* **GOAL**
Rewrite every line of the items below as a JSON list of strings, with one string for each line and blank lines left out.

-- DATASET RECORDS start --

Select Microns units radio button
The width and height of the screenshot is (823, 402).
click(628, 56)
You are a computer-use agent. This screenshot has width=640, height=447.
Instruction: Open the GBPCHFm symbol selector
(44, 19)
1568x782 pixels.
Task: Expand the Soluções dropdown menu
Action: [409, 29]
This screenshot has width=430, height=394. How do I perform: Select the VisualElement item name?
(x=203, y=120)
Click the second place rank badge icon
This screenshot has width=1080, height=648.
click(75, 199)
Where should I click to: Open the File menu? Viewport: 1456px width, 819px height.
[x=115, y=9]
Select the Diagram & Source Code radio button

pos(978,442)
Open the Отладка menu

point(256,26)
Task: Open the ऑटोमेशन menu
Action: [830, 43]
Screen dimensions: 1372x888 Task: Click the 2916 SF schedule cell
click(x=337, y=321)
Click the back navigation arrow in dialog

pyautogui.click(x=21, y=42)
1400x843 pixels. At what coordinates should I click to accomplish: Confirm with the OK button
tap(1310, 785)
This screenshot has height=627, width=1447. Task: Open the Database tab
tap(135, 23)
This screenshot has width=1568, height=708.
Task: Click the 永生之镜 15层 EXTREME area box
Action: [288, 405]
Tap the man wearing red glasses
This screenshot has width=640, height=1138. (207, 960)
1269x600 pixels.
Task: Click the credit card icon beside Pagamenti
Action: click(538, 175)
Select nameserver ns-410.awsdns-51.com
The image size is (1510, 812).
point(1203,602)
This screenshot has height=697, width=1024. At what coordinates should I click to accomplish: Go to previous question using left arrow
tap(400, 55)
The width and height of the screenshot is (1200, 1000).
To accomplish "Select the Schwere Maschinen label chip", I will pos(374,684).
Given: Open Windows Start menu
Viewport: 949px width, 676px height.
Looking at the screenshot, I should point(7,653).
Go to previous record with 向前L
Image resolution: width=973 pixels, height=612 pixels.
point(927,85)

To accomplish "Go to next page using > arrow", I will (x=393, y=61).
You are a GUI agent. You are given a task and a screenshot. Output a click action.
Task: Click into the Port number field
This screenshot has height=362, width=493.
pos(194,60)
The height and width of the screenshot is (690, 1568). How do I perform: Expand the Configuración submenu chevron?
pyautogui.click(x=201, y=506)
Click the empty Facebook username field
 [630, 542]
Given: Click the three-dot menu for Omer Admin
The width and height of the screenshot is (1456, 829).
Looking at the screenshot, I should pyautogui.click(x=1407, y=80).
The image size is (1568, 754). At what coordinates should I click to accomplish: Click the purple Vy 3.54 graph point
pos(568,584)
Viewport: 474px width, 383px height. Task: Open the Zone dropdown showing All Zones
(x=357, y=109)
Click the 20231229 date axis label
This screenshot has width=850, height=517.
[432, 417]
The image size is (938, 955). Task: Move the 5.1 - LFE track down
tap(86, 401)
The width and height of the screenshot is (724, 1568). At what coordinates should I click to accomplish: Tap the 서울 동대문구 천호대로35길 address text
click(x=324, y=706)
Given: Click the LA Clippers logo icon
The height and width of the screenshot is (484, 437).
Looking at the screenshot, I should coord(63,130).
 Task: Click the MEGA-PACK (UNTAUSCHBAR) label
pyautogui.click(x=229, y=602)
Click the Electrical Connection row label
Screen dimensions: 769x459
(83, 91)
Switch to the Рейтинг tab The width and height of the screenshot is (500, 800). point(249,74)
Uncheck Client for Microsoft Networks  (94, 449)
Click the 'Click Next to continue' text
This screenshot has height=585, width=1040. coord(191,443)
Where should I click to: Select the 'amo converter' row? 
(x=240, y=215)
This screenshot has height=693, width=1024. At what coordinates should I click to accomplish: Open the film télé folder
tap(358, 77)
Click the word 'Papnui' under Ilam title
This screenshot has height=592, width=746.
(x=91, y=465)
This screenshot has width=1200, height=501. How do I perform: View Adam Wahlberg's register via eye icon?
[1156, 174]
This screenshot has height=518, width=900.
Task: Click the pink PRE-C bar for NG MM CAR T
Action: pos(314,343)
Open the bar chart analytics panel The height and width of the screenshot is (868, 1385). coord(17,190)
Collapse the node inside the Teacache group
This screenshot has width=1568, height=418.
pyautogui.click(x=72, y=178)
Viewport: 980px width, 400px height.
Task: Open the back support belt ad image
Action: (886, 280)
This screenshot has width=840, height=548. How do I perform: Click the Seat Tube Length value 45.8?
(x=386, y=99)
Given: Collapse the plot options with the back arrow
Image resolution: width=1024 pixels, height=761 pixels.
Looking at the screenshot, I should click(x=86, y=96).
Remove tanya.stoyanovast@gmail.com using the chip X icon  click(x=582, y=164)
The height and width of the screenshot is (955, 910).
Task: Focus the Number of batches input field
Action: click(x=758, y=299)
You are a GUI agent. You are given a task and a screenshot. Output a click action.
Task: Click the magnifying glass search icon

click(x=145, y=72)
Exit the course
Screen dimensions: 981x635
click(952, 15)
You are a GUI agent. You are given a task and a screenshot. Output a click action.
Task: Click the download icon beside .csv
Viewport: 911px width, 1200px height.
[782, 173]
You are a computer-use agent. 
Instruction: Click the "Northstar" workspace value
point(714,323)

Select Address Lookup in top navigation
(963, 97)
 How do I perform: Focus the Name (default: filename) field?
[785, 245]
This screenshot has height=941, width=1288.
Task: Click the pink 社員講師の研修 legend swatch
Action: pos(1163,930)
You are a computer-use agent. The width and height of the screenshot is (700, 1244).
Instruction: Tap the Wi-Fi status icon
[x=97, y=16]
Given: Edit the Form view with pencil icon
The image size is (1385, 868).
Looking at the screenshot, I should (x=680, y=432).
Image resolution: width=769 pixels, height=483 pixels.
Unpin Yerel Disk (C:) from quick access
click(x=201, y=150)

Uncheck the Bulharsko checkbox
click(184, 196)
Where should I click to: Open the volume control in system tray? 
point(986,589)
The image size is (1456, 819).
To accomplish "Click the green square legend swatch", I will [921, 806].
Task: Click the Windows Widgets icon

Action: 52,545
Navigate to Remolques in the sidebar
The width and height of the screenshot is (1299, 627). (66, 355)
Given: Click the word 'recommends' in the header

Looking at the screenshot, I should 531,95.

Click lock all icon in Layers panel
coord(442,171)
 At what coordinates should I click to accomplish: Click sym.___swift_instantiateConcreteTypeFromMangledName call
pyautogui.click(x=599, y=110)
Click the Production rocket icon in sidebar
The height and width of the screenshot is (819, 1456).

-- DATASET RECORDS end --

* **RESPONSE TO THE EXERCISE**
[
  "Select Microns units radio button",
  "The width and height of the screenshot is (823, 402).",
  "click(628, 56)",
  "You are a computer-use agent. This screenshot has width=640, height=447.",
  "Instruction: Open the GBPCHFm symbol selector",
  "(44, 19)",
  "1568x782 pixels.",
  "Task: Expand the Soluções dropdown menu",
  "Action: [409, 29]",
  "This screenshot has width=430, height=394. How do I perform: Select the VisualElement item name?",
  "(x=203, y=120)",
  "Click the second place rank badge icon",
  "This screenshot has width=1080, height=648.",
  "click(75, 199)",
  "Where should I click to: Open the File menu? Viewport: 1456px width, 819px height.",
  "[x=115, y=9]",
  "Select the Diagram & Source Code radio button",
  "pos(978,442)",
  "Open the Отладка menu",
  "point(256,26)",
  "Task: Open the ऑटोमेशन menu",
  "Action: [830, 43]",
  "Screen dimensions: 1372x888 Task: Click the 2916 SF schedule cell",
  "click(x=337, y=321)",
  "Click the back navigation arrow in dialog",
  "pyautogui.click(x=21, y=42)",
  "1400x843 pixels. At what coordinates should I click to accomplish: Confirm with the OK button",
  "tap(1310, 785)",
  "This screenshot has height=627, width=1447. Task: Open the Database tab",
  "tap(135, 23)",
  "This screenshot has width=1568, height=708.",
  "Task: Click the 永生之镜 15层 EXTREME area box",
  "Action: [288, 405]",
  "Tap the man wearing red glasses",
  "This screenshot has width=640, height=1138. (207, 960)",
  "1269x600 pixels.",
  "Task: Click the credit card icon beside Pagamenti",
  "Action: click(538, 175)",
  "Select nameserver ns-410.awsdns-51.com",
  "The image size is (1510, 812).",
  "point(1203,602)",
  "This screenshot has height=697, width=1024. At what coordinates should I click to accomplish: Go to previous question using left arrow",
  "tap(400, 55)",
  "The width and height of the screenshot is (1200, 1000).",
  "To accomplish \"Select the Schwere Maschinen label chip\", I will pos(374,684).",
  "Given: Open Windows Start menu",
  "Viewport: 949px width, 676px height.",
  "Looking at the screenshot, I should point(7,653).",
  "Go to previous record with 向前L",
  "Image resolution: width=973 pixels, height=612 pixels.",
  "point(927,85)",
  "To accomplish \"Go to next page using > arrow\", I will (x=393, y=61).",
  "You are a GUI agent. You are given a task and a screenshot. Output a click action.",
  "Task: Click into the Port number field",
  "This screenshot has height=362, width=493.",
  "pos(194,60)",
  "The height and width of the screenshot is (690, 1568). How do I perform: Expand the Configuración submenu chevron?",
  "pyautogui.click(x=201, y=506)",
  "Click the empty Facebook username field",
  " [630, 542]",
  "Given: Click the three-dot menu for Omer Admin",
  "The width and height of the screenshot is (1456, 829).",
  "Looking at the screenshot, I should pyautogui.click(x=1407, y=80).",
  "The image size is (1568, 754). At what coordinates should I click to accomplish: Click the purple Vy 3.54 graph point",
  "pos(568,584)",
  "Viewport: 474px width, 383px height. Task: Open the Zone dropdown showing All Zones",
  "(x=357, y=109)",
  "Click the 20231229 date axis label",
  "This screenshot has width=850, height=517.",
  "[432, 417]",
  "The image size is (938, 955). Task: Move the 5.1 - LFE track down",
  "tap(86, 401)",
  "The width and height of the screenshot is (724, 1568). At what coordinates should I click to accomplish: Tap the 서울 동대문구 천호대로35길 address text",
  "click(x=324, y=706)",
  "Given: Click the LA Clippers logo icon",
  "The height and width of the screenshot is (484, 437).",
  "Looking at the screenshot, I should coord(63,130).",
  " Task: Click the MEGA-PACK (UNTAUSCHBAR) label",
  "pyautogui.click(x=229, y=602)",
  "Click the Electrical Connection row label",
  "Screen dimensions: 769x459",
  "(83, 91)",
  "Switch to the Рейтинг tab The width and height of the screenshot is (500, 800). point(249,74)",
  "Uncheck Client for Microsoft Networks  (94, 449)",
  "Click the 'Click Next to continue' text",
  "This screenshot has height=585, width=1040. coord(191,443)",
  "Where should I click to: Select the 'amo converter' row? ",
  "(x=240, y=215)",
  "This screenshot has height=693, width=1024. At what coordinates should I click to accomplish: Open the film télé folder",
  "tap(358, 77)",
  "Click the word 'Papnui' under Ilam title",
  "This screenshot has height=592, width=746.",
  "(x=91, y=465)",
  "This screenshot has width=1200, height=501. How do I perform: View Adam Wahlberg's register via eye icon?",
  "[1156, 174]",
  "This screenshot has height=518, width=900.",
  "Task: Click the pink PRE-C bar for NG MM CAR T",
  "Action: pos(314,343)",
  "Open the bar chart analytics panel The height and width of the screenshot is (868, 1385). coord(17,190)",
  "Collapse the node inside the Teacache group",
  "This screenshot has width=1568, height=418.",
  "pyautogui.click(x=72, y=178)",
  "Viewport: 980px width, 400px height.",
  "Task: Open the back support belt ad image",
  "Action: (886, 280)",
  "This screenshot has width=840, height=548. How do I perform: Click the Seat Tube Length value 45.8?",
  "(x=386, y=99)",
  "Given: Collapse the plot options with the back arrow",
  "Image resolution: width=1024 pixels, height=761 pixels.",
  "Looking at the screenshot, I should click(x=86, y=96).",
  "Remove tanya.stoyanovast@gmail.com using the chip X icon  click(x=582, y=164)",
  "The height and width of the screenshot is (955, 910).",
  "Task: Focus the Number of batches input field",
  "Action: click(x=758, y=299)",
  "You are a GUI agent. You are given a task and a screenshot. Output a click action.",
  "Task: Click the magnifying glass search icon",
  "click(x=145, y=72)",
  "Exit the course",
  "Screen dimensions: 981x635",
  "click(952, 15)",
  "You are a GUI agent. You are given a task and a screenshot. Output a click action.",
  "Task: Click the download icon beside .csv",
  "Viewport: 911px width, 1200px height.",
  "[782, 173]",
  "You are a computer-use agent. ",
  "Instruction: Click the \"Northstar\" workspace value",
  "point(714,323)",
  "Select Address Lookup in top navigation",
  "(963, 97)",
  " How do I perform: Focus the Name (default: filename) field?",
  "[785, 245]",
  "This screenshot has height=941, width=1288.",
  "Task: Click the pink 社員講師の研修 legend swatch",
  "Action: pos(1163,930)",
  "You are a computer-use agent. The width and height of the screenshot is (700, 1244).",
  "Instruction: Tap the Wi-Fi status icon",
  "[x=97, y=16]",
  "Given: Edit the Form view with pencil icon",
  "The image size is (1385, 868).",
  "Looking at the screenshot, I should (x=680, y=432).",
  "Image resolution: width=769 pixels, height=483 pixels.",
  "Unpin Yerel Disk (C:) from quick access",
  "click(x=201, y=150)",
  "Uncheck the Bulharsko checkbox",
  "click(184, 196)",
  "Where should I click to: Open the volume control in system tray? ",
  "point(986,589)",
  "The image size is (1456, 819).",
  "To accomplish \"Click the green square legend swatch\", I will [921, 806].",
  "Task: Click the Windows Widgets icon",
  "Action: 52,545",
  "Navigate to Remolques in the sidebar",
  "The width and height of the screenshot is (1299, 627). (66, 355)",
  "Given: Click the word 'recommends' in the header",
  "Looking at the screenshot, I should 531,95.",
  "Click lock all icon in Layers panel",
  "coord(442,171)",
  " At what coordinates should I click to accomplish: Click sym.___swift_instantiateConcreteTypeFromMangledName call",
  "pyautogui.click(x=599, y=110)",
  "Click the Production rocket icon in sidebar",
  "The height and width of the screenshot is (819, 1456)."
]